An understanding of small group dynamics is essential for planning a nonsolitary mission of any size. However, as crew size increases beyond that point in which each crewmember can interact with each and every other crew member on a face-to-face basis, additional, higher-order social variables become salient. Interpersonal relations are supplemented by intergroup relations, and organizational-level phenomena must be taken into account. For present purposes, organizations may be defined as large, complex social entities which are composed of interdependent subgroups. In the present chapter, we consider means for motivating and coordinating the space organization's members and subgroups to achieve overall mission goals.

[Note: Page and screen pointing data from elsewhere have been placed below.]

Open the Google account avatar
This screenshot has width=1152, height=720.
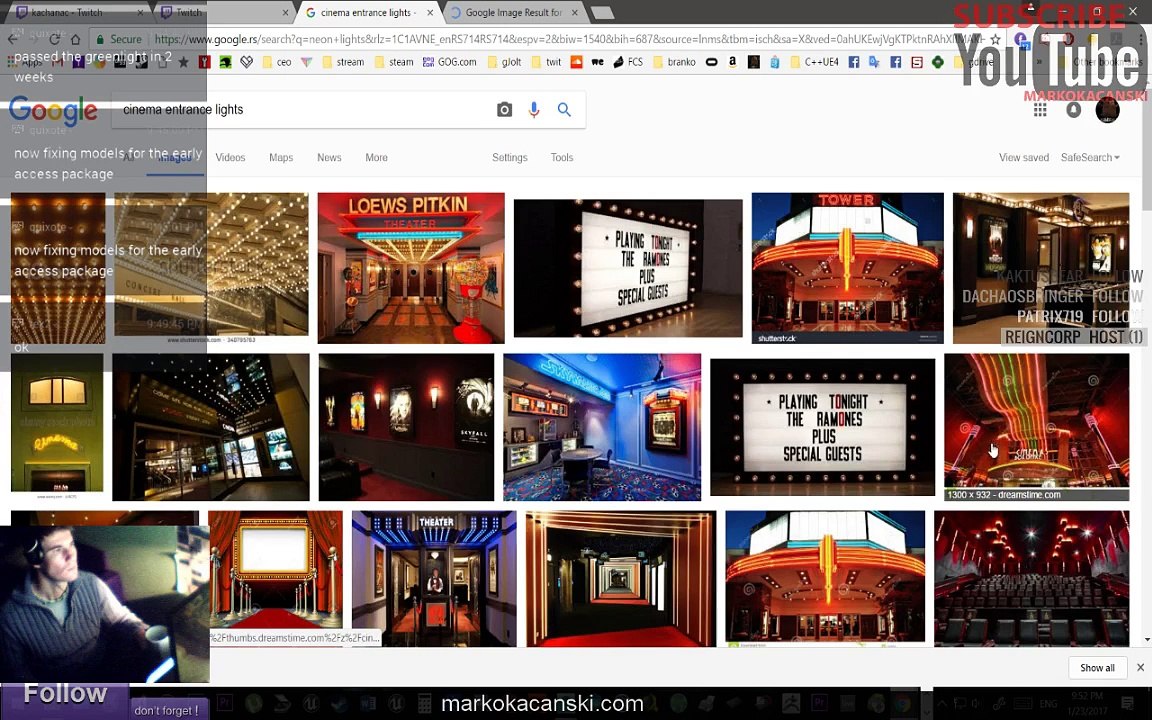pos(1107,110)
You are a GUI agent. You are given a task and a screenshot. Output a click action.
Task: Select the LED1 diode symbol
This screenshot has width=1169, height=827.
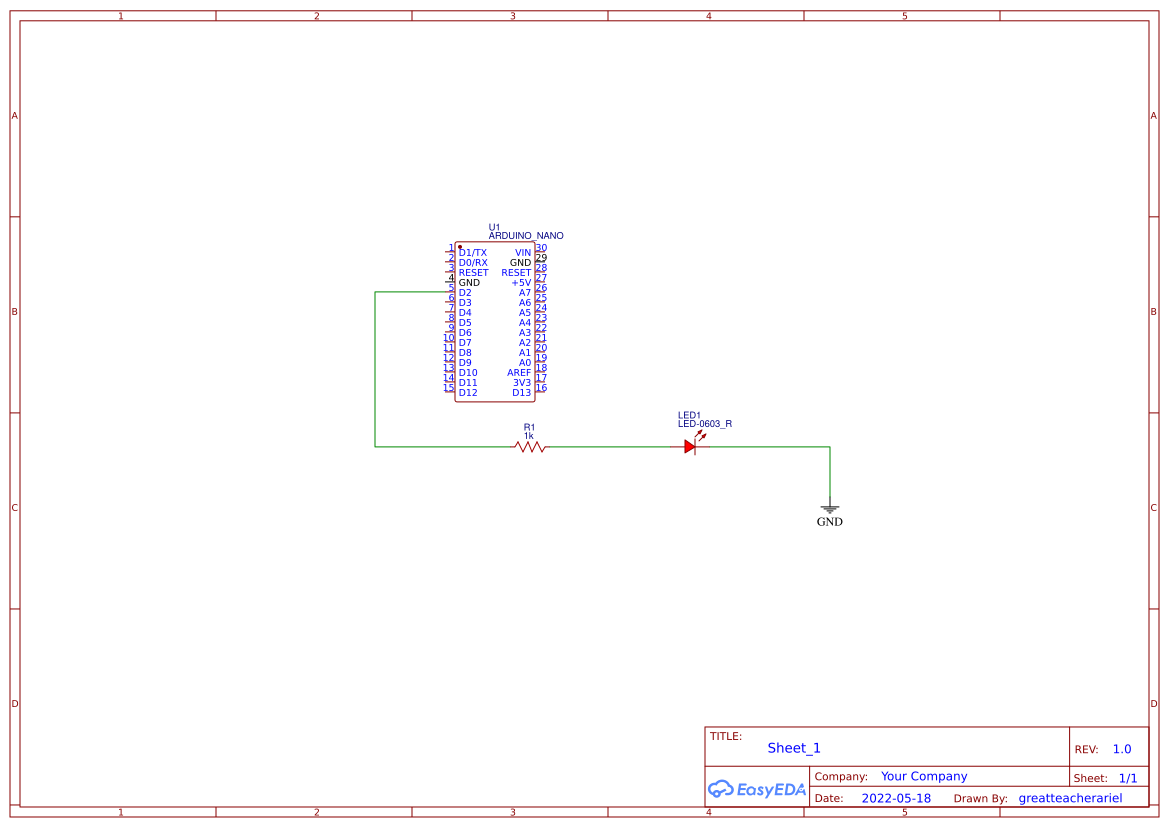(690, 447)
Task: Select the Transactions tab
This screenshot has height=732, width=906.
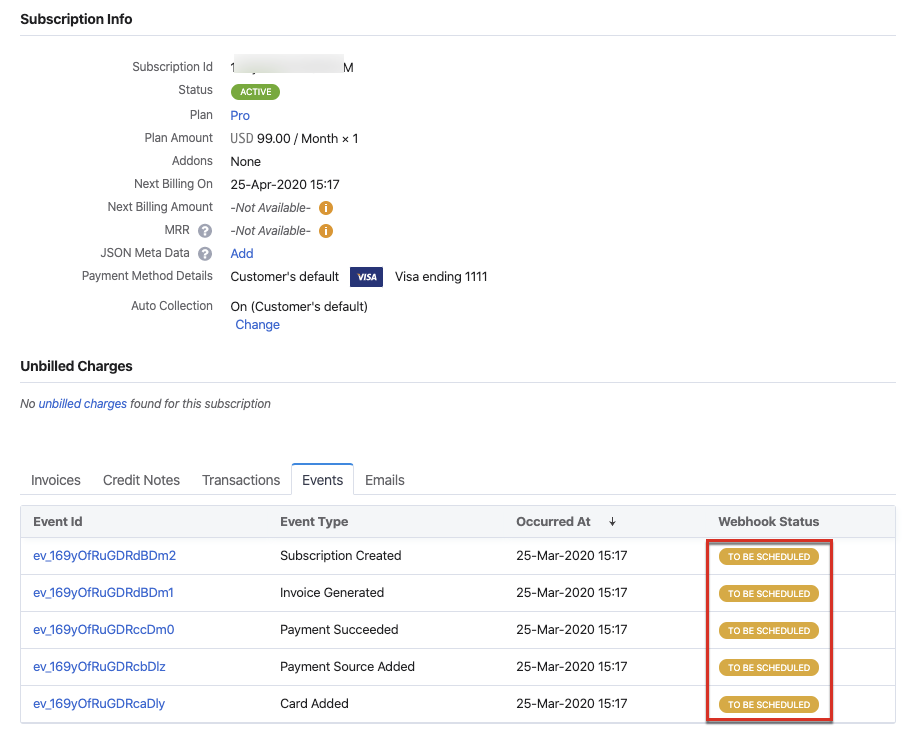Action: tap(241, 480)
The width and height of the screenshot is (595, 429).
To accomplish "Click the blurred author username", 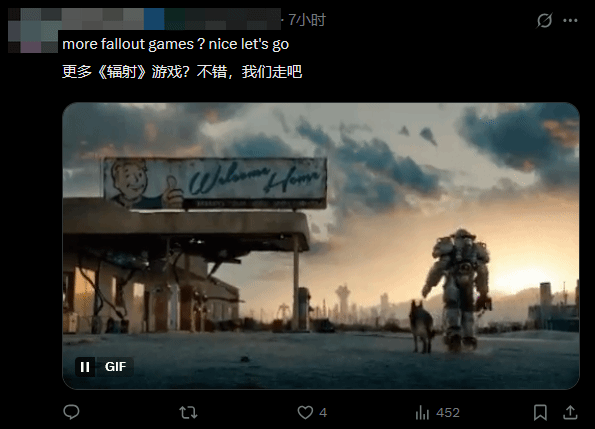I will (169, 19).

Relatively small crews can achieve the necessary degree of coordination through professionalization. This involves identifying a select group of individuals whose particular blending of abilities, motives, and interests provide the right combination for the exhaustive training associated with the profession (Perrow, 1979). As a result of years of formal and informal preparation, the recruit acquires a backlog of knowledge and the skills deemed appropriate for the profession. After overcoming a series of hurdles culminating in a major rite de passage (receiving pilot's wings; being introduced to the press as a trained astronaut, etc.), the professional is deemed capable of exercising independent judgment while remaining coordinated with coworkers.
 Different members of a profession share a body of knowledge, expectations, and common skills (Perrow, 1979). When confronted with a particular problem or situation, the professional's training permits rapid comprehension of the problem, retrieval of relevant knowledge, speedy identification of admissable courses of action, and prompt response. If teamwork is required, years of training have taught each person his or her place. Thus, for example, small teams of astronauts can work effectively with only minimal communication. Under the professional mode of organization, learned expectations coordinate different people's activities.
As crew size expands it will become increasingly difficult to achieve the necessary degree of coordination through professionalization, for this mode of organization will become too expensive, too time-consuming, and too unwieldy. Truly large-scale missions will necessarily depend upon modes of organization which require less selectivity in choosing astronauts and less extensive training than is presently the case. Some of the burden for social organization must shift from internalized rules common to members of a profession to external social constraints.
Traditionally, a distinction can be drawn between the planners and managers who design a space-capsule social system, and the crew that puts the system into operation. Although this distinction is convenient for purposes of discussion, design and implementation are not necessarily separate. Weick (1977) notes that since the processes of design and implementation tend to clarify and elaborate one another, the implementers (in the present case, the spacecrew) should be heavily involved in both the formulation and modification of plans. From Weick's perspective, organizations may be treated as self-designing systems, or systems in which users contribute to the design or redesign.
There are two major advantages to self-design. Although of value in any setting, these advantages become pronounced when time or distance separates the planners and implementers. First, self-design ensures that the implementers' abilities, needs, and perspectives are taken into account. Through self-design, idiosyncratic characteristics become an integral part of the overall social system. Second, self-design facilitates prompt and appropriate response to unanticipated or changing conditions.
Discussing the value of self-design, Weick cites an incident involving the over- programming of astronauts' time by means of a  relentless barrage of computerized instructions. (This incident will be described fully later in this chapter.) The pace set by the computer proved difficult or impossible for the crew to maintain, and distracted them from activities which did not appear on the computer's list, but which should have been given high priority. Weick ventures that general instructions coupled with a list of desirable projects would have better accommodated the crew's personal requirements and the efficiency with which they attained various mission goals. Weick also notes that even if the crew had displayed enthusiasm for carrying out computerized instructions, latitude for discretionary action would have remained important. Otherwise, the crew's progress could have been halted by a computer malfunction.
The basic goals of self-design are a system which is pliable in the sense that it form-fits its members; responsive , in the sense that it can react appropriately to changing conditions; and proactive, in the sense that it contains the seeds for self-development or improvement. Although there are no hard and fast rules for establishing self-designing systems, there are certain general guidelines. These include (1) blurring the distinction between planners and implementers; (2) incorporating latitude for improvization; (3) devising mechanisms which the crew itself can use to solve problems and improve its own procedures; (4) encouraging crewmembers to broaden their sights to encompass an expanding array of alternatives and options; and (5) promoting questioning attitudes.